Były wielokrotny premier obecnie w opozycji, Vladimir Mecziar, poprzednio zwolennik orientacji na wschód a od ostatnich wyborów miłośnik Unii Europejskiej, we wrześniu opowiedział się natomiast zdecydowanie i otwarcie za poparciem przez Słowację francusko-niemieckiego projektu konstytucji europejskiej. Uzasadnił to potrzebą uzyskania silnego sprzymierzeńca w Unii dla realizacji interesów Słowacji. Jego zdaniem 14 głosów słowackich w 738 osobowym parlamencie (zgodnie z kompromisem nicejskim) nic nie daje.

Bardziej zniuansowane stanowisko zajmuje szef dyplomacji słowackiej Eduard Kukan ale czy w istocie różni się ono bardzo od programu Mecziara?
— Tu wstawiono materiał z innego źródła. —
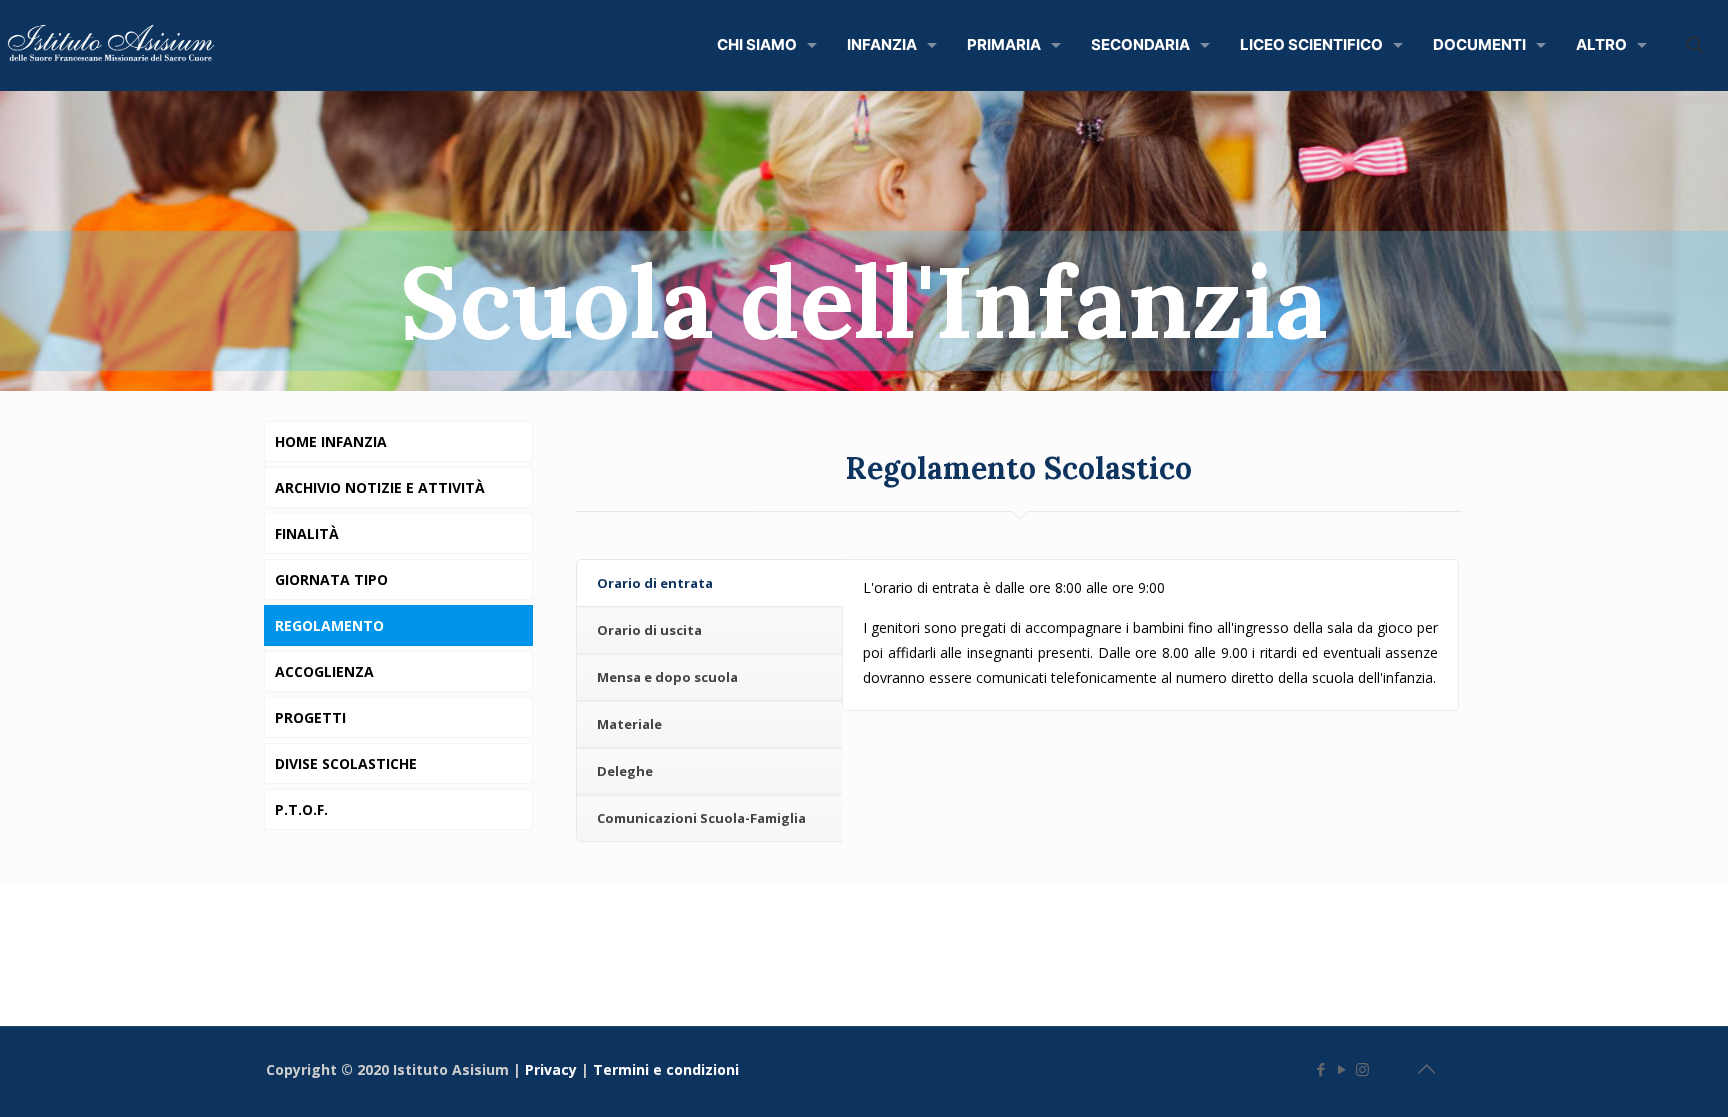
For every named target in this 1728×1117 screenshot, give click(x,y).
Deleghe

Kukan wypowiedział się wprawdzie przeciwko automatycznemu przyjęciu propozycji francusko-niemieckiej, która oznaczałaby „wyrzeczenie się jakichkolwiek zamiarów„ przez Słowację i zapowiedział na październikowej konferencji walkę o lepszą pozycję Słowacji, aby również małe kraje posiadały pełnoprawnego komisarza. Słowacja nie będzie jednak blokowała przyjęcie konstytucji i jeśli nie uda się jej uzyskać własnego komisarza będzie domagała się sprawiedliwszej rotacji komisarzy.

SLOWENIA

Słowenia znalazła się w grupie 9 (w tym 7 przyszłych) członków Unii Europejskiej, którzy sprzeciwili się wprowadzeniu stanowiska przewodniczącego Rady Europejskiej (nie należy mylić z istniejącą obecnie Radą Europy) i wypowiedzieli się za wzmocnieniem rotacyjnego przewodniczenia UE. Oficjalnie minister spraw zagranicznych Dimitrij Rupel wypowiada się przeciwko zmianom przekreślającym postanowienia nicejskie oraz wprowadzeniu zbiurokratyzowanej federacji i domaga się dla Słowenii własnego komisarza, zwłaszcza w kontekście sporów z Chorwacją. W istocie jednak wydaje się, iż Lublanie wystarczyła zmiana terminu „federalna” na „wspólnotowa” by zaakceptować projekt francusko-niemiecki. Tym bardziej, że w prasie przeważa pogląd, iż w interesie Słowenii jest skuteczna „federalna” Europa, natomiast jako niebezpieczeństwo postrzegana jest możliwość, że pod naciskiem USA niektórzy politycy zaczną walczyć o Europę konfederalną. W tym kontekście nie dziwi już, że jako logiczne wskazywane jest rozwiązanie by Słowenia przyłączyła się do państw neutralnych, które w UE współpracują przy tworzeniu wspólnej polityki obronnej i bezpieczeństwa.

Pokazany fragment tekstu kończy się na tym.